Proliferation of chicken neuroretina cells induced by v-src, in vitro, depends on activation of the E2F transcription factor

Abstract

Quiescent chicken or quail retina neuroblasts (NR) can be induced to proliferate actively, in culture, by the v-src oncoprotein. The chE2F-1 transcription factor, a physiological partner of the retinoblastoma gene product, is highly expressed in vivo, in dividing chicken neuroretina cells (CNR). It is sharply down-regulated as cells enter the post-mitotic differentiation stage, thus suggesting that E2F activity is a prerequisite for NR cell proliferation.
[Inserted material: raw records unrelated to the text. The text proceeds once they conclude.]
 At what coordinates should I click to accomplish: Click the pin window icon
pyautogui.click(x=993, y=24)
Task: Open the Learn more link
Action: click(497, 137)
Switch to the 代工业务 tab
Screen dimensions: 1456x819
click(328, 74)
In the present paper, transient expression assays of different forms of chE2F-1 were used to investigate the function of E2F for switching CNR cells from a quiescent to a proliferative state in vitro. Attempts to substitute the effects of v-src by an ectopic expression of E2F-1 were unsuccessful. However, in the same conditions, E2F-1 supports full growth of CEF in serum-depleted medium. Deletion mutants of E2F-1, with potential dominant-negative properties, were transfected in RSV infected CNR cells. One of these truncated mutants induces a G1 phase block in RSV-transformed CNR cells indicating that, although E2F-1 overexpression cannot overcome the cell proliferation block of post-mitotic CNR cells E2F-1, activity is an important component of the growth signal pathway delivered by v-src in these nervous cells.